Records shown Start Marker

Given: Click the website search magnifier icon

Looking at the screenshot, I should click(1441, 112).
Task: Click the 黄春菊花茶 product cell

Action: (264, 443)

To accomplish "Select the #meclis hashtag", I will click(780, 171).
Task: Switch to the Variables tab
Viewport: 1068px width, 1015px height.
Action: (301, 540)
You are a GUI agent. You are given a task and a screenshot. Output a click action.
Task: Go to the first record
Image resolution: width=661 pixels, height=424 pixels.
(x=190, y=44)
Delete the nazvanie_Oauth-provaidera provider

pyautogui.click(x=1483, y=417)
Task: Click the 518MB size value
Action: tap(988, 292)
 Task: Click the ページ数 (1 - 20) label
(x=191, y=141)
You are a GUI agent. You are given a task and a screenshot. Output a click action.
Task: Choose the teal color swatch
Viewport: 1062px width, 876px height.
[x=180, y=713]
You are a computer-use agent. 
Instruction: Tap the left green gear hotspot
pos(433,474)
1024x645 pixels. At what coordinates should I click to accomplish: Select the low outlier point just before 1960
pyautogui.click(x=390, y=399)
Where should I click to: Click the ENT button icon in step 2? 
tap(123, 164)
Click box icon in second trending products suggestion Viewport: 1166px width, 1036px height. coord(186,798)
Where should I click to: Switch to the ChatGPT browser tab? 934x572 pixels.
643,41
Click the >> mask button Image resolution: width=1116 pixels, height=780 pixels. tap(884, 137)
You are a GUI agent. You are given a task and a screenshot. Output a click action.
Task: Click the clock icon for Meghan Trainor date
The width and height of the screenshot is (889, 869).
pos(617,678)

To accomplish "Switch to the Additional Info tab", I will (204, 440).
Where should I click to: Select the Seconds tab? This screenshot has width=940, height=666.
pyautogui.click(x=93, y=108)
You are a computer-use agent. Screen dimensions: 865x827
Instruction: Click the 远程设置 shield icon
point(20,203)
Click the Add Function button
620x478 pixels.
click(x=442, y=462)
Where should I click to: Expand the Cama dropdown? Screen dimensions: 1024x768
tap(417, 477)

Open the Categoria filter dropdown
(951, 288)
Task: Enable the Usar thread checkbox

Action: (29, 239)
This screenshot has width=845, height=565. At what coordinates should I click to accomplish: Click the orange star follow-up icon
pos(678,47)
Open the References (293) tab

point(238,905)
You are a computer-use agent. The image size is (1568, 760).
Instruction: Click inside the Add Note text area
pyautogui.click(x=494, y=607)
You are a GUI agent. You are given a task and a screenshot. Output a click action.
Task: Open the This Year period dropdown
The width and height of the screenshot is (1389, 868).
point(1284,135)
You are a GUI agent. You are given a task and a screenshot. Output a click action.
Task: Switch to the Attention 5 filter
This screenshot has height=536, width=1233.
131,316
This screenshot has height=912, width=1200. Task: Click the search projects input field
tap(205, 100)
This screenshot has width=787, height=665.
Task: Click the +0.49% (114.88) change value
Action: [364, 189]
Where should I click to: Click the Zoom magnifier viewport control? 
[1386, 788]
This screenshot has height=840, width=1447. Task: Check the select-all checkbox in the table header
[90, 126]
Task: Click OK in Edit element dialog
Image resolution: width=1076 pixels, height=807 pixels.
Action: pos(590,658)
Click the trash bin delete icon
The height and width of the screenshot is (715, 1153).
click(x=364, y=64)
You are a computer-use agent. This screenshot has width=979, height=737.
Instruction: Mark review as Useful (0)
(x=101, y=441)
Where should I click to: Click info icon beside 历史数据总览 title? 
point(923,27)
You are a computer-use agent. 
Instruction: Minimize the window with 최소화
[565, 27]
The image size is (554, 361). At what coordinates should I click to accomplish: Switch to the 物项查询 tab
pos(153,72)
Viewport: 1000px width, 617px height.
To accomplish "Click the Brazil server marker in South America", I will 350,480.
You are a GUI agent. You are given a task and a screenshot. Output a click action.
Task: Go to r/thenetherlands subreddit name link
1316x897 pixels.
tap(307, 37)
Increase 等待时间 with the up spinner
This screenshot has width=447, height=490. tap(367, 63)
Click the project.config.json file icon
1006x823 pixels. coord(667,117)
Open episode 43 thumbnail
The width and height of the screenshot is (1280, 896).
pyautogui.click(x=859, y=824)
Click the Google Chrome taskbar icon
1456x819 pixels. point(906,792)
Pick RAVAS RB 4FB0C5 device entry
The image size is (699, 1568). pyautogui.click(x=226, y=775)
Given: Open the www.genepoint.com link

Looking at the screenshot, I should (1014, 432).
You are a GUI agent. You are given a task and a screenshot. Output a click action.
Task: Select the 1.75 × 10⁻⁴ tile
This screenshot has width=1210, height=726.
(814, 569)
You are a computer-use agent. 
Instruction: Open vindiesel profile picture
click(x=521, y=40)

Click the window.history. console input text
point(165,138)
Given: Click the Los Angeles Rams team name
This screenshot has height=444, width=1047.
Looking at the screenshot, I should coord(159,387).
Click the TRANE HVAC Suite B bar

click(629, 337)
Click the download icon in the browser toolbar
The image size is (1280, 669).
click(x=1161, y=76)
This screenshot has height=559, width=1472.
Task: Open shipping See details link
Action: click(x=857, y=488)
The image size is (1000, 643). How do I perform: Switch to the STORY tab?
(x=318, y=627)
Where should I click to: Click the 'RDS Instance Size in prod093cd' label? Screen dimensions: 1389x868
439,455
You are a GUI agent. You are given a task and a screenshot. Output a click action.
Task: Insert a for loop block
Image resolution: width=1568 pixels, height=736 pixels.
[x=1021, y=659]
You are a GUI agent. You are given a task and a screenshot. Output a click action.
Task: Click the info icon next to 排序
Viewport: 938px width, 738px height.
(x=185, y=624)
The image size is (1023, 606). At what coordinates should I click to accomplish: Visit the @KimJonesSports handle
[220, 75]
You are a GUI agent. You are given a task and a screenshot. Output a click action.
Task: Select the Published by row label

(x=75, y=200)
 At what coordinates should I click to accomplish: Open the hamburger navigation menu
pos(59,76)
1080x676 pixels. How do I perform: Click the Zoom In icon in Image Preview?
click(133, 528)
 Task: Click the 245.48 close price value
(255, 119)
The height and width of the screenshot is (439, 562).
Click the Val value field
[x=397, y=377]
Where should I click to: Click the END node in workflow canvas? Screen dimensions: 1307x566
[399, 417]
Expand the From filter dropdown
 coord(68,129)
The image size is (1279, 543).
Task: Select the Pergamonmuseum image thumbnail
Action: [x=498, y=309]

Records shown End Marker

## What the task requires
Print exactly, and only, the lines beginning at the top of the listing and ending at the line with "Task: Go to the first record".

## Expected answer
Given: Click the website search magnifier icon

Looking at the screenshot, I should click(1441, 112).
Task: Click the 黄春菊花茶 product cell

Action: (264, 443)

To accomplish "Select the #meclis hashtag", I will click(780, 171).
Task: Switch to the Variables tab
Viewport: 1068px width, 1015px height.
Action: (301, 540)
You are a GUI agent. You are given a task and a screenshot. Output a click action.
Task: Go to the first record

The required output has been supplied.